◆ Problem description: Skip the images. Copy the records exactly as written.

◆ Input:
++++++++++++++++++++

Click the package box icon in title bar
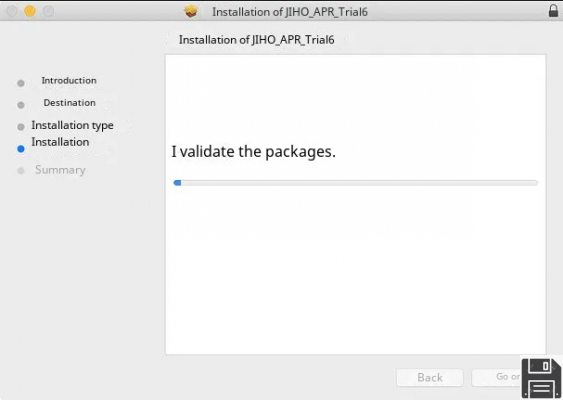 [x=191, y=11]
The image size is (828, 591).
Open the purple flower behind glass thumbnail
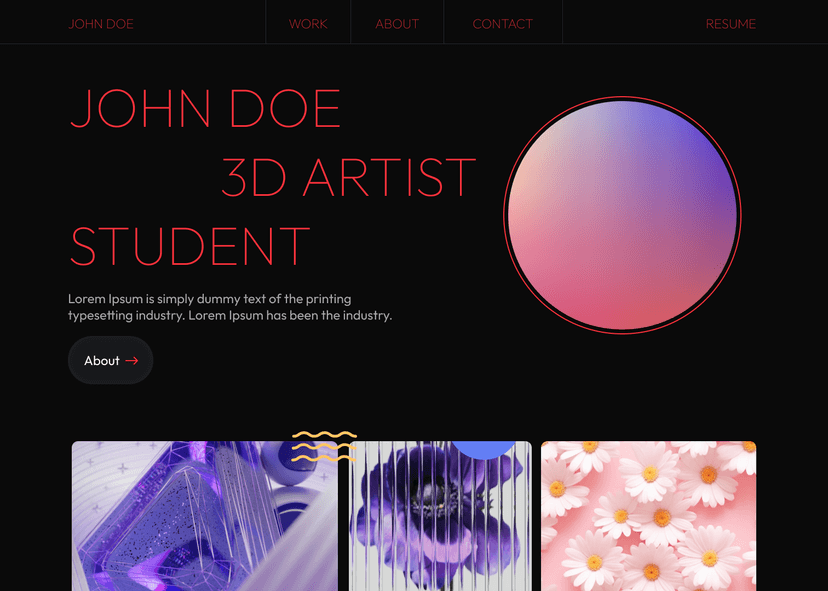tap(440, 516)
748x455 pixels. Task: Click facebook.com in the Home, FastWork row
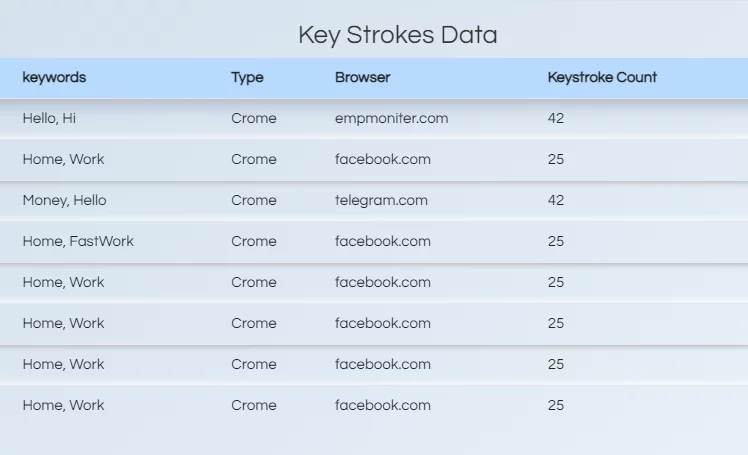pyautogui.click(x=383, y=241)
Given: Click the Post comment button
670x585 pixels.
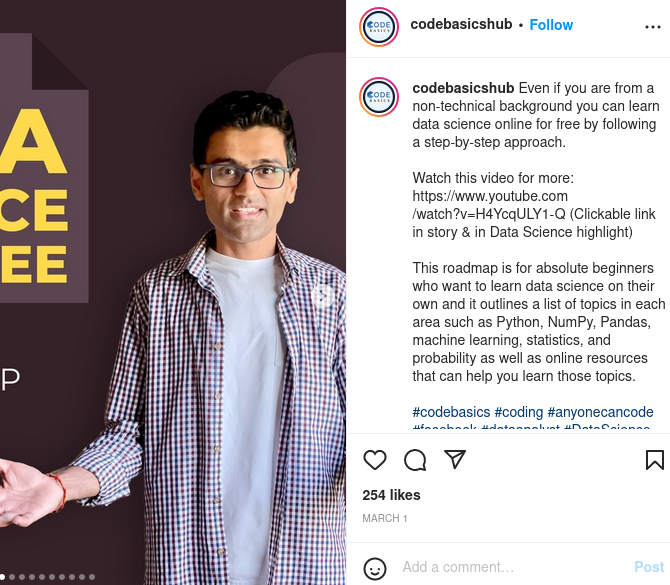Looking at the screenshot, I should pos(649,567).
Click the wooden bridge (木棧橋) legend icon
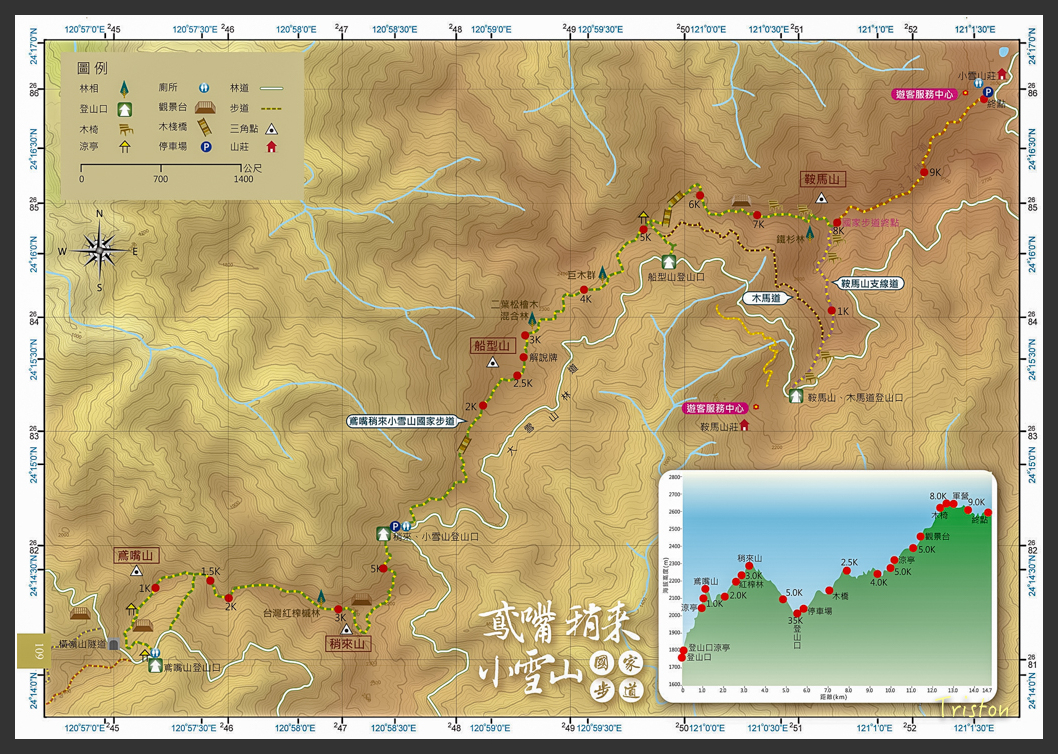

++++++++++++++++++++

◆ Response area:
Click the package box icon in title bar
 [x=191, y=11]
The image size is (828, 591).
Open the purple flower behind glass thumbnail
tap(440, 516)
748x455 pixels. Task: Click facebook.com in the Home, FastWork row
pyautogui.click(x=383, y=241)
Given: Click the Post comment button
670x585 pixels.
Looking at the screenshot, I should pos(649,567).
Click the wooden bridge (木棧橋) legend icon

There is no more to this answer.